- **Records for this exercise**:
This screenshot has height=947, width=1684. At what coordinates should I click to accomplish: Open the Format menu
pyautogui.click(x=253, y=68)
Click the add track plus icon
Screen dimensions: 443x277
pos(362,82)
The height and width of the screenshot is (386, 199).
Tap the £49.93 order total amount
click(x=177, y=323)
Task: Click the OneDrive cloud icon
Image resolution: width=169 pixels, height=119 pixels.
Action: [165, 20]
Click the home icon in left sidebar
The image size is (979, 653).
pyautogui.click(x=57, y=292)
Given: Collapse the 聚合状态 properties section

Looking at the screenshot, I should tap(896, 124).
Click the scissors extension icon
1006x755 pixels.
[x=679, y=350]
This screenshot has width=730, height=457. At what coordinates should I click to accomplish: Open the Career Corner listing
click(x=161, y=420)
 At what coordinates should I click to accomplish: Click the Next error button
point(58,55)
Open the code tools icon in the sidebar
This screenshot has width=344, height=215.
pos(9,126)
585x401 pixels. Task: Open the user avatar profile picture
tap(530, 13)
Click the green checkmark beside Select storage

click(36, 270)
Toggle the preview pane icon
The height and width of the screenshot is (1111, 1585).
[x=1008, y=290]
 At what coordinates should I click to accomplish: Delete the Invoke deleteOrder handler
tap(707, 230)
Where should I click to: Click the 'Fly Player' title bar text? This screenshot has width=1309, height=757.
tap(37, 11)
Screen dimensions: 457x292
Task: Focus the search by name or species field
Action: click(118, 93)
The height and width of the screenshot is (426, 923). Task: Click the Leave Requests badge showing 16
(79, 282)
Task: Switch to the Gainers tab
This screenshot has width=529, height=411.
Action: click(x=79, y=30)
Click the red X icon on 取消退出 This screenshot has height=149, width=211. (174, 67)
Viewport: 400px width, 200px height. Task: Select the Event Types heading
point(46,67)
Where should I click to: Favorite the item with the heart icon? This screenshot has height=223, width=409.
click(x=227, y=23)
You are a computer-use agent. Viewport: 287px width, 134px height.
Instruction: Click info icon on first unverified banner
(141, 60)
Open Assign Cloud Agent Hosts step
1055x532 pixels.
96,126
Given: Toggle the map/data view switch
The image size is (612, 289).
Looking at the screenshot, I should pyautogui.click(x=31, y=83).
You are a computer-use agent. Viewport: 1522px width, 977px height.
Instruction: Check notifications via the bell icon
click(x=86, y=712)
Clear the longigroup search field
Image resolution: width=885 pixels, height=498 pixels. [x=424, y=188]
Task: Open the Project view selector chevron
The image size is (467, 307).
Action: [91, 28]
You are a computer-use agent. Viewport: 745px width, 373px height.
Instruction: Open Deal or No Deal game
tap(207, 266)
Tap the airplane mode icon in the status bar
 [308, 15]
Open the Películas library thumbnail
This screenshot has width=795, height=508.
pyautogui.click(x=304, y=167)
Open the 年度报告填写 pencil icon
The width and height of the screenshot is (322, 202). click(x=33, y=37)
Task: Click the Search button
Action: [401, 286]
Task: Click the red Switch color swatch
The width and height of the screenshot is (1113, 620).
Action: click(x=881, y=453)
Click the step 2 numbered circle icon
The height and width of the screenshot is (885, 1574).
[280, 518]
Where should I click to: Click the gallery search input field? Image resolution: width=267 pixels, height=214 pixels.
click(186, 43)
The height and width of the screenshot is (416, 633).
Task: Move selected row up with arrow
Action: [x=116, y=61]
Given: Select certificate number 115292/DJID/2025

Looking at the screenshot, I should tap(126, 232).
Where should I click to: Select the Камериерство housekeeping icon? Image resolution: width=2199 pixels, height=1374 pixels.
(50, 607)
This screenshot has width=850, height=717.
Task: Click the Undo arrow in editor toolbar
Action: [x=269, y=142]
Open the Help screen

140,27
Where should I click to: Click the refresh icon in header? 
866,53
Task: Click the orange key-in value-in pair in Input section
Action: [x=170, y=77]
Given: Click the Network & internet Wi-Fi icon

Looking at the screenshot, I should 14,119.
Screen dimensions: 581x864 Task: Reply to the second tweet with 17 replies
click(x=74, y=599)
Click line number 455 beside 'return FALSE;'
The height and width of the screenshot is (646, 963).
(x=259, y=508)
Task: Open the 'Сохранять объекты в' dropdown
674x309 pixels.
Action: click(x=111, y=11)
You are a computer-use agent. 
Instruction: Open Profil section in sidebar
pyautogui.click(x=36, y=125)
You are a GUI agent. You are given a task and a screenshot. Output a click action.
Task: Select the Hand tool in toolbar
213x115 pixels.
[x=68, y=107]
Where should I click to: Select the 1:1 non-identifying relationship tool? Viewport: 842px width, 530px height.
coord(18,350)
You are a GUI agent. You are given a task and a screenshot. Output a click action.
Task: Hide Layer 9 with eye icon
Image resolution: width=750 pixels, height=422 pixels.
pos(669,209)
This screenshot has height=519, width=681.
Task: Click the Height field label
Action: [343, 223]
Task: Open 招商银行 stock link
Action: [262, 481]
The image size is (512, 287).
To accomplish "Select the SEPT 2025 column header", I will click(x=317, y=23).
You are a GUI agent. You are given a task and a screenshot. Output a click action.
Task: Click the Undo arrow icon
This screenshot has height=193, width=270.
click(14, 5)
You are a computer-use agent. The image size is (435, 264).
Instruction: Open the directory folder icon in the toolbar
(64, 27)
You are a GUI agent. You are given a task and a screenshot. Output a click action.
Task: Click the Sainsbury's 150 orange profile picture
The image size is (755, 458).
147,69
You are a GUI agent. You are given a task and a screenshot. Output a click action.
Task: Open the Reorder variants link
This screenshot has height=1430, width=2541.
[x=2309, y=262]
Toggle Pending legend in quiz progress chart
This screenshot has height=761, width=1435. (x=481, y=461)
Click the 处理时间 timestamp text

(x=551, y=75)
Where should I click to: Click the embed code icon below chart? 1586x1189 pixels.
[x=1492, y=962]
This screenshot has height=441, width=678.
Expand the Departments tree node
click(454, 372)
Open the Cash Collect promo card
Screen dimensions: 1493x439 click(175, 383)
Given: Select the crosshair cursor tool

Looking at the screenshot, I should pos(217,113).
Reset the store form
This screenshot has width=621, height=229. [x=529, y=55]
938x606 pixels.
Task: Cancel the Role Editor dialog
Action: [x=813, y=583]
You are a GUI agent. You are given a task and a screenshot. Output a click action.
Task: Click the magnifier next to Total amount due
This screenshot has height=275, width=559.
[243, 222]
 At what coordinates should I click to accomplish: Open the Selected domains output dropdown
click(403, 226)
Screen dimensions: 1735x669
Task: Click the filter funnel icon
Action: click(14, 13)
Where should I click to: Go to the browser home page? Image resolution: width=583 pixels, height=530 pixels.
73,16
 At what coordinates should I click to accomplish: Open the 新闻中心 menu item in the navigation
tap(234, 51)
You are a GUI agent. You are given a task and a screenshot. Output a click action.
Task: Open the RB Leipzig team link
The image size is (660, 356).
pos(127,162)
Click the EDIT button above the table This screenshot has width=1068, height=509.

- **Problem statement**: Copy all of the material above word for word.

- **Reply**:
This screenshot has height=947, width=1684. At what coordinates should I click to accomplish: Open the Format menu
pyautogui.click(x=253, y=68)
Click the add track plus icon
Screen dimensions: 443x277
pos(362,82)
The height and width of the screenshot is (386, 199).
Tap the £49.93 order total amount
click(x=177, y=323)
Task: Click the OneDrive cloud icon
Image resolution: width=169 pixels, height=119 pixels.
Action: [165, 20]
Click the home icon in left sidebar
The image size is (979, 653).
pyautogui.click(x=57, y=292)
Given: Collapse the 聚合状态 properties section

Looking at the screenshot, I should tap(896, 124).
Click the scissors extension icon
1006x755 pixels.
[x=679, y=350]
This screenshot has width=730, height=457. At what coordinates should I click to accomplish: Open the Career Corner listing
click(x=161, y=420)
 At what coordinates should I click to accomplish: Click the Next error button
point(58,55)
Open the code tools icon in the sidebar
This screenshot has width=344, height=215.
pos(9,126)
585x401 pixels. Task: Open the user avatar profile picture
tap(530, 13)
Click the green checkmark beside Select storage

click(36, 270)
Toggle the preview pane icon
The height and width of the screenshot is (1111, 1585).
[x=1008, y=290]
 At what coordinates should I click to accomplish: Delete the Invoke deleteOrder handler
tap(707, 230)
Where should I click to: Click the 'Fly Player' title bar text? This screenshot has width=1309, height=757.
tap(37, 11)
Screen dimensions: 457x292
Task: Focus the search by name or species field
Action: click(118, 93)
The height and width of the screenshot is (426, 923). Task: Click the Leave Requests badge showing 16
(79, 282)
Task: Switch to the Gainers tab
This screenshot has width=529, height=411.
Action: click(x=79, y=30)
Click the red X icon on 取消退出 This screenshot has height=149, width=211. (174, 67)
Viewport: 400px width, 200px height. Task: Select the Event Types heading
point(46,67)
Where should I click to: Favorite the item with the heart icon? This screenshot has height=223, width=409.
click(x=227, y=23)
You are a computer-use agent. Viewport: 287px width, 134px height.
Instruction: Click info icon on first unverified banner
(141, 60)
Open Assign Cloud Agent Hosts step
1055x532 pixels.
96,126
Given: Toggle the map/data view switch
The image size is (612, 289).
Looking at the screenshot, I should pyautogui.click(x=31, y=83).
You are a computer-use agent. Viewport: 1522px width, 977px height.
Instruction: Check notifications via the bell icon
click(x=86, y=712)
Clear the longigroup search field
Image resolution: width=885 pixels, height=498 pixels. [x=424, y=188]
Task: Open the Project view selector chevron
The image size is (467, 307).
Action: [91, 28]
You are a computer-use agent. Viewport: 745px width, 373px height.
Instruction: Open Deal or No Deal game
tap(207, 266)
Tap the airplane mode icon in the status bar
 [308, 15]
Open the Películas library thumbnail
This screenshot has width=795, height=508.
pyautogui.click(x=304, y=167)
Open the 年度报告填写 pencil icon
The width and height of the screenshot is (322, 202). click(x=33, y=37)
Task: Click the Search button
Action: [401, 286]
Task: Click the red Switch color swatch
The width and height of the screenshot is (1113, 620).
Action: click(x=881, y=453)
Click the step 2 numbered circle icon
The height and width of the screenshot is (885, 1574).
[280, 518]
Where should I click to: Click the gallery search input field? Image resolution: width=267 pixels, height=214 pixels.
click(186, 43)
The height and width of the screenshot is (416, 633).
Task: Move selected row up with arrow
Action: [x=116, y=61]
Given: Select certificate number 115292/DJID/2025

Looking at the screenshot, I should tap(126, 232).
Where should I click to: Select the Камериерство housekeeping icon? Image resolution: width=2199 pixels, height=1374 pixels.
(50, 607)
This screenshot has width=850, height=717.
Task: Click the Undo arrow in editor toolbar
Action: [x=269, y=142]
Open the Help screen

140,27
Where should I click to: Click the refresh icon in header? 
866,53
Task: Click the orange key-in value-in pair in Input section
Action: [x=170, y=77]
Given: Click the Network & internet Wi-Fi icon

Looking at the screenshot, I should 14,119.
Screen dimensions: 581x864 Task: Reply to the second tweet with 17 replies
click(x=74, y=599)
Click line number 455 beside 'return FALSE;'
The height and width of the screenshot is (646, 963).
(x=259, y=508)
Task: Open the 'Сохранять объекты в' dropdown
674x309 pixels.
Action: click(x=111, y=11)
You are a computer-use agent. 
Instruction: Open Profil section in sidebar
pyautogui.click(x=36, y=125)
You are a GUI agent. You are given a task and a screenshot. Output a click action.
Task: Select the Hand tool in toolbar
213x115 pixels.
[x=68, y=107]
Where should I click to: Select the 1:1 non-identifying relationship tool? Viewport: 842px width, 530px height.
coord(18,350)
You are a GUI agent. You are given a task and a screenshot. Output a click action.
Task: Hide Layer 9 with eye icon
Image resolution: width=750 pixels, height=422 pixels.
pos(669,209)
This screenshot has height=519, width=681.
Task: Click the Height field label
Action: [343, 223]
Task: Open 招商银行 stock link
Action: [262, 481]
The image size is (512, 287).
To accomplish "Select the SEPT 2025 column header", I will click(x=317, y=23).
You are a GUI agent. You are given a task and a screenshot. Output a click action.
Task: Click the Undo arrow icon
This screenshot has height=193, width=270.
click(14, 5)
You are a computer-use agent. The image size is (435, 264).
Instruction: Open the directory folder icon in the toolbar
(64, 27)
You are a GUI agent. You are given a task and a screenshot. Output a click action.
Task: Click the Sainsbury's 150 orange profile picture
The image size is (755, 458).
147,69
You are a GUI agent. You are given a task and a screenshot. Output a click action.
Task: Open the Reorder variants link
This screenshot has height=1430, width=2541.
[x=2309, y=262]
Toggle Pending legend in quiz progress chart
This screenshot has height=761, width=1435. (x=481, y=461)
Click the 处理时间 timestamp text

(x=551, y=75)
Where should I click to: Click the embed code icon below chart? 1586x1189 pixels.
[x=1492, y=962]
This screenshot has height=441, width=678.
Expand the Departments tree node
click(454, 372)
Open the Cash Collect promo card
Screen dimensions: 1493x439 click(175, 383)
Given: Select the crosshair cursor tool

Looking at the screenshot, I should pos(217,113).
Reset the store form
This screenshot has width=621, height=229. [x=529, y=55]
938x606 pixels.
Task: Cancel the Role Editor dialog
Action: [x=813, y=583]
You are a GUI agent. You are given a task and a screenshot. Output a click action.
Task: Click the magnifier next to Total amount due
This screenshot has height=275, width=559.
[243, 222]
 At what coordinates should I click to accomplish: Open the Selected domains output dropdown
click(403, 226)
Screen dimensions: 1735x669
Task: Click the filter funnel icon
Action: click(14, 13)
Where should I click to: Go to the browser home page? Image resolution: width=583 pixels, height=530 pixels.
73,16
 At what coordinates should I click to accomplish: Open the 新闻中心 menu item in the navigation
tap(234, 51)
You are a GUI agent. You are given a task and a screenshot. Output a click action.
Task: Open the RB Leipzig team link
The image size is (660, 356).
pos(127,162)
Click the EDIT button above the table This screenshot has width=1068, height=509.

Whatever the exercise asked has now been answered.